Emily mentioned in her last post that we are tasked with the mission of ¨community integration¨ for the next two and a half months, as there are only 2 weeks left in the current school year before the two-month Nicaraguan vacation period (think U.S. summer break, but for December & January). When we first saw that this is what we were being asked to do we immediately thought:
¨Whoa! Community integration sounds like an awesome assignment!¨
Now that we’ve been in Estelí for over a week, we find ourselves thinking:
¨But wait…what does integration entail, exactly? And how can we know we’re doing it right?¨
This is what we’ve been wrestling with since arriving in site on November 8th. Our desire to be super-integrated, extra-awesome PCVs, and our urge to slow down a bit after a busy training schedule has been a bit tricky of a combination for us so far.

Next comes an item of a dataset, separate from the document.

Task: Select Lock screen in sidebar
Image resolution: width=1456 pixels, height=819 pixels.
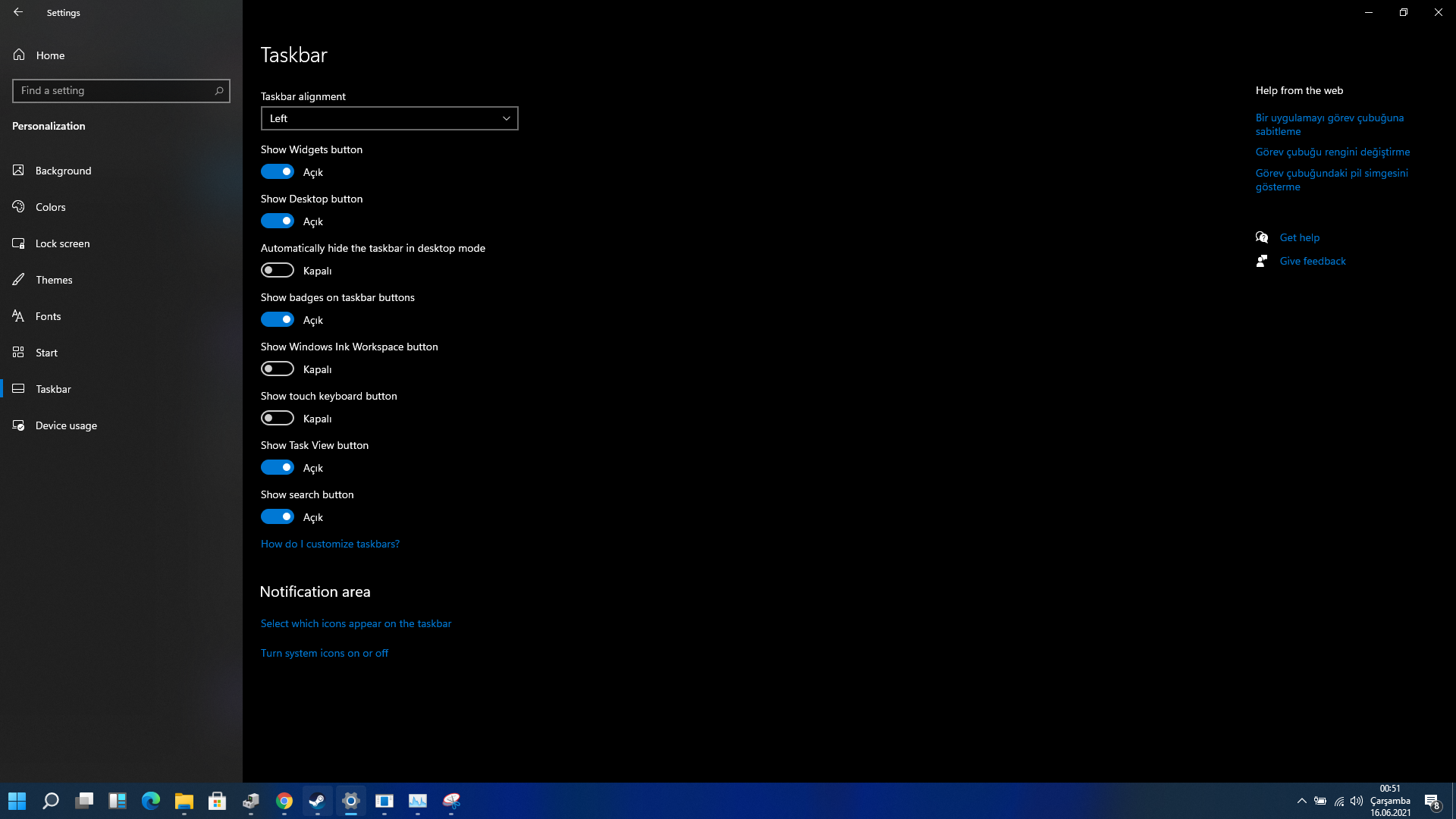Action: point(62,243)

We find ourselves wondering things like:
- If we take an afternoon and evening to ourselves to read Harry Potter in Spanish or update our blog are we bad PCVs?

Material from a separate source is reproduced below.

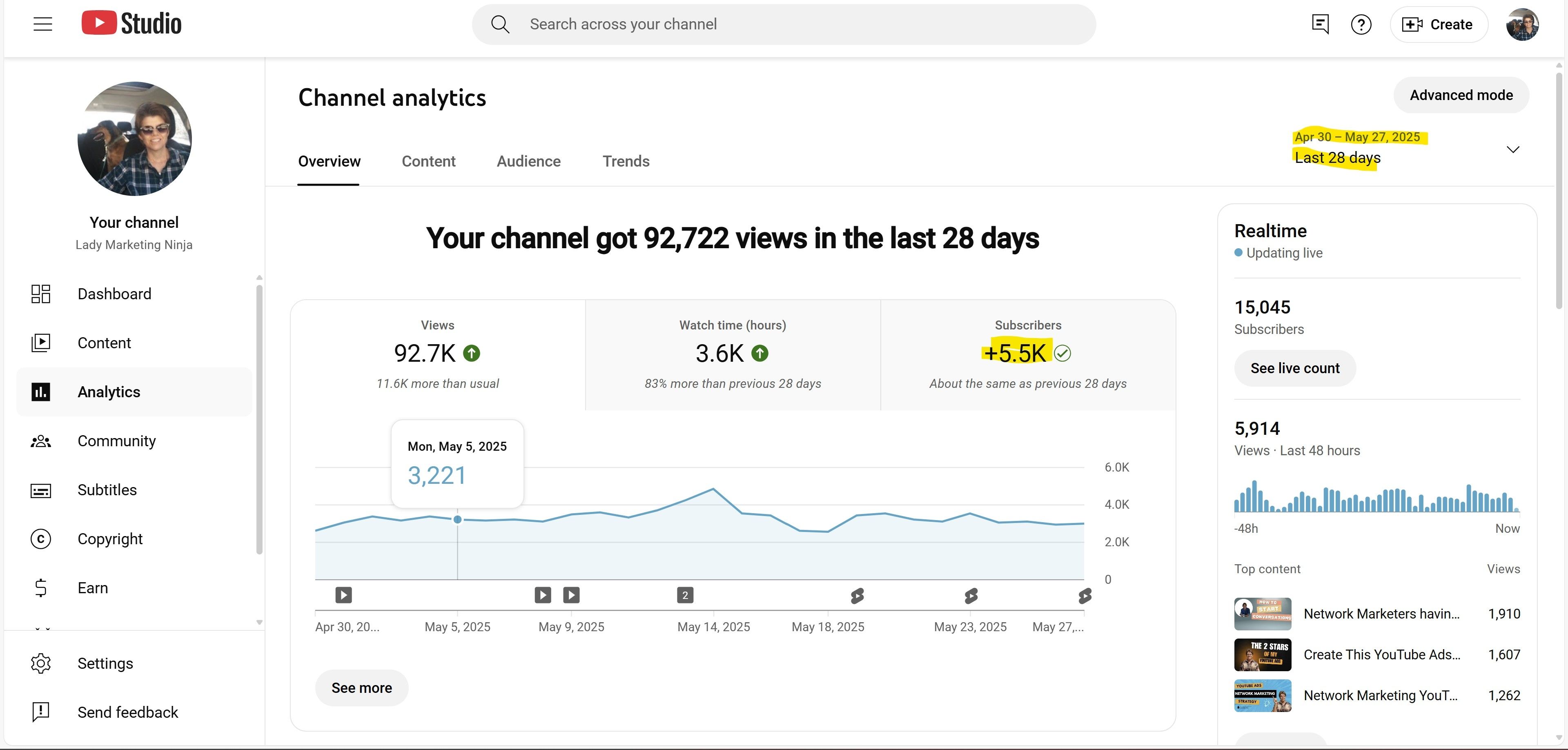Open Copyright section in the sidebar
The image size is (1568, 750).
109,539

- Is it OK that I don’t go to my school everyday this week, and instead take some time to buy supplies to set up our apartment and make it feel like home?

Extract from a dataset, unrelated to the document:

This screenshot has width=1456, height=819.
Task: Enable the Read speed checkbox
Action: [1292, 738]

- Maybe we haven’t met with the mayor, Ministry of Education delegates, or the chief of police here in our site, but we have been to all of the supermarkets and open-air markets. Is that OK?
- In a city of roughly 120,000 how can we feel like we’re meeting enough people to be a part of the community?
Shoof! This whole integration thing is fuzzy and finicky! Although we may not be sure of the answers to these questions yet, we’ve found it’s very important to remember that we’ve been here less than two weeks. This is a process, and one in which we must be gentle with ourselves, and celebrate small victories. So far it’s been in the little moments where we’ve found comfort and inspiration, such as:
- Meeting the owners of the little pulperia and librería on our block
- Spending time in our schools, observing more classes and learning the names of the other teachers
- Being asked to join an all-staff photo at school, even though I’ve only been there a handful of times
- Having the vegetable seller at the end of our street remember you from a few days ago and greeting you with a hearty handshake as you walk by
- Using public transit to make it to a new department in Nicaragua
- Meeting up with PCVs in the area and listening and learning from their experiences
- Making our apartment feel like home
- Knowing Spanish enough to effectively interact with strangers and read AND understand the first chapter of Harry Potter
- Buying produce in the supermarkets AND the open air markets
- Learning how to cook in our new, teeny kitchen with Nica ingredients
- Receiving a bag of cookies on our way out the door of Doña Brigida’s house after stopping by for a visit
- Making a local waiter laugh after dropping some Nica slang
- Hanging out with our host family while the 12-year old son and his friends practiced a traditional Nicaraguan folk dance
- Crossing off almost all of our goals on the list we made for our first week in Estelí.
We’ll get there, as long as we keep giving ourselves space to make mistakes, take care of ourselves, and keep being curious.